Language of document : ECLI:EU:C:2018:874

Affaire C684/16

Max-Planck-Gesellschaft zur Förderung der Wissenschaften eV

contre

Tetsuji Shimizu

(demande de décision préjudicielle, introduite par le Bundesarbeitsgericht)

« Renvoi préjudiciel – Politique sociale – Aménagement du temps de travail – Directive 2003/88/CE – Article 7 – Droit au congé annuel payé – Réglementation nationale prévoyant la perte des congés annuels payés non pris et de l’indemnité financière au titre desdits congés lorsqu’une demande de congé n’a pas été formulée par le travailleur avant la cessation de la relation de travail – Directive 2003/88/CE – Article 7 – Obligation d’interprétation conforme du droit national – Charte des droits fondamentaux de l’Union européenne – Article 31, paragraphe 2 – Invocabilité dans le cadre d’un litige entre particuliers »
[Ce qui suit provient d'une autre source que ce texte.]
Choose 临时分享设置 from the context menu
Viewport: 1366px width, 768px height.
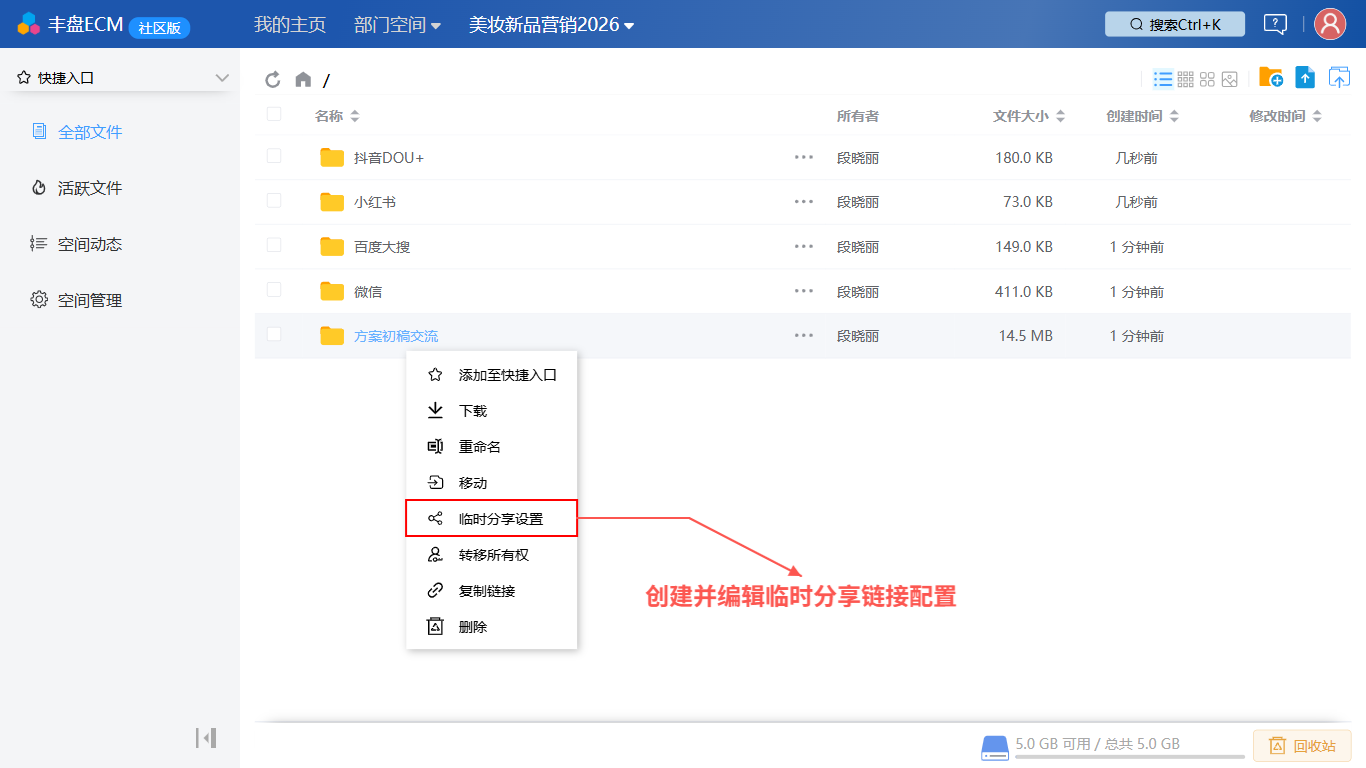(491, 519)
Sommaire – Arrêt de la Cour (grande chambre) du 6 novembre 2018

1.        Politique sociale – Protection de la sécurité et de la santé des travailleurs – Aménagement du temps de travail – Droit au congé annuel payé – Réglementation nationale prévoyant la perte automatique des congés annuels payés non pris et de l’indemnité financière au titre desdits congés en l’absence de demande de congé formulée par le travailleur avant la cessation de la relation de travail – Absence de vérification préalable concernant la possibilité pour le travailleur d’exercer effectivement ce droit – Inadmissibilité – Obligations du juge national – Interprétation conforme au droit de l’Union de la réglementation nationale

(Charte des droits fondamentaux de l’Union européenne art. 31, § 2, et 52, § 1 ; directive du Parlement européen et du Conseil 2003/88, art. 7)
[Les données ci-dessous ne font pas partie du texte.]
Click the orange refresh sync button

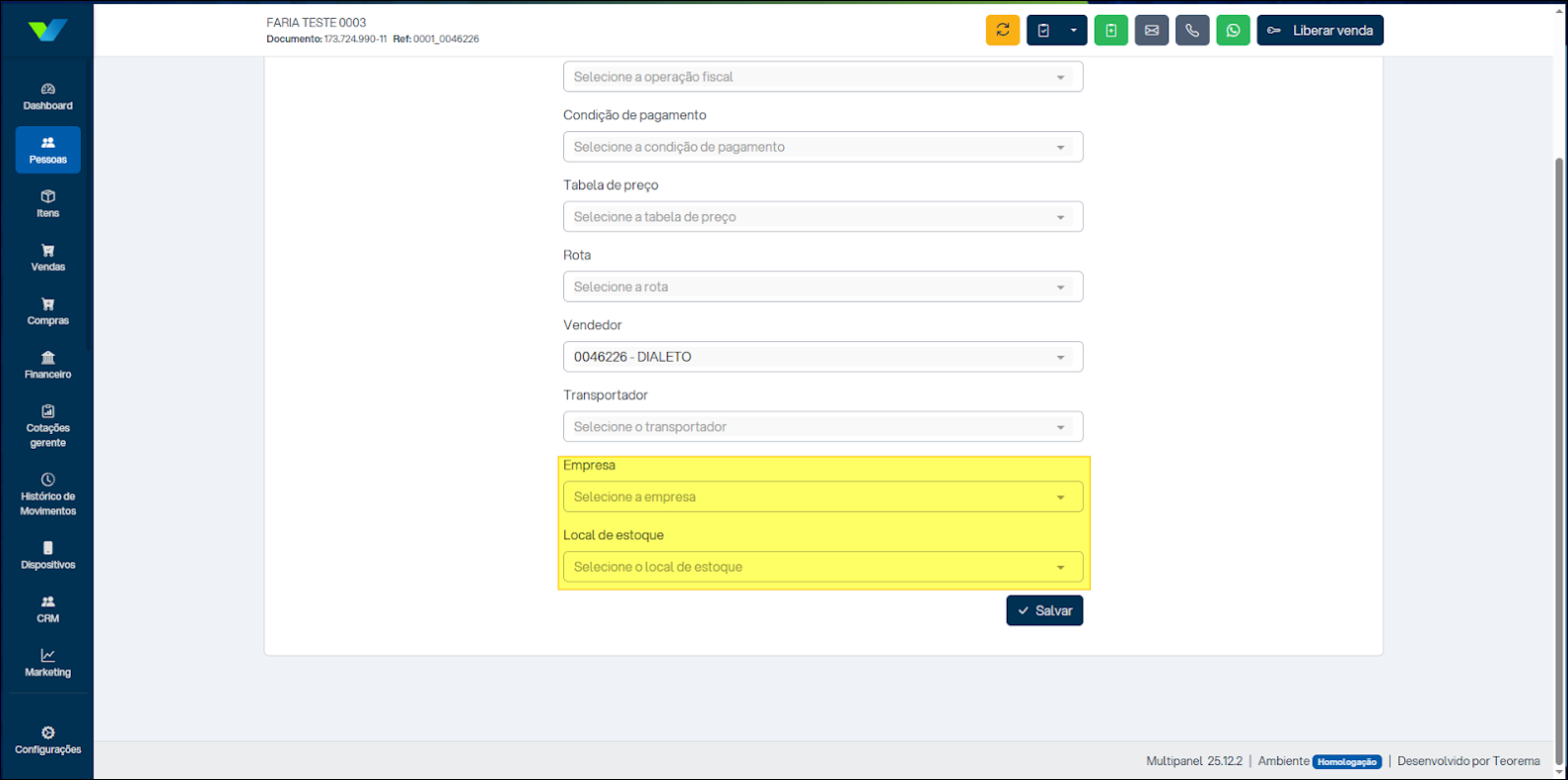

2.        Politique sociale – Protection de la sécurité et de la santé des travailleurs – Aménagement du temps de travail – Droit au congé annuel payé – Directive 2003/88 – Article 7 – Effet direct – Possibilité de l’invoquer dans un litige entre particuliers – Absence

(Directive du Parlement européen et du Conseil 2003/88, art. 7)

3.        Politique sociale – Protection de la sécurité et de la santé des travailleurs – Aménagement du temps de travail – Droit au congé annuel payé – Principe du droit social de l’Union revêtant une importance particulière – Portée

(Art. 151 TFUE ; charte des droits fondamentaux de l’Union européenne art. 21, § 1, 27 et 31, § 2 ; directive du Parlement européen et du Conseil 2003/88, art. 7 ; directive du Conseil 93/104, art. 7)

4.        Politique sociale – Protection de la sécurité et de la santé des travailleurs – Aménagement du temps de travail – Droit au congé annuel payé – Réglementation nationale jugée contraire à la directive 2003/88 et à la charte des droits fondamentaux de l’Union européenne – Obligations d’une juridiction nationale saisie d’un litige entre particuliers – Non-application de ladite réglementation nationale et octroi des congés annuels payés ou de l’indemnité financière en cas de cessation de la relation de travail – Limites

(Charte des droits fondamentaux de l’Union européenne art. 21, § 1, 31, § 2, et 51, § 1 ; directive du Parlement européen et du Conseil 2003/88, art. 7 ;)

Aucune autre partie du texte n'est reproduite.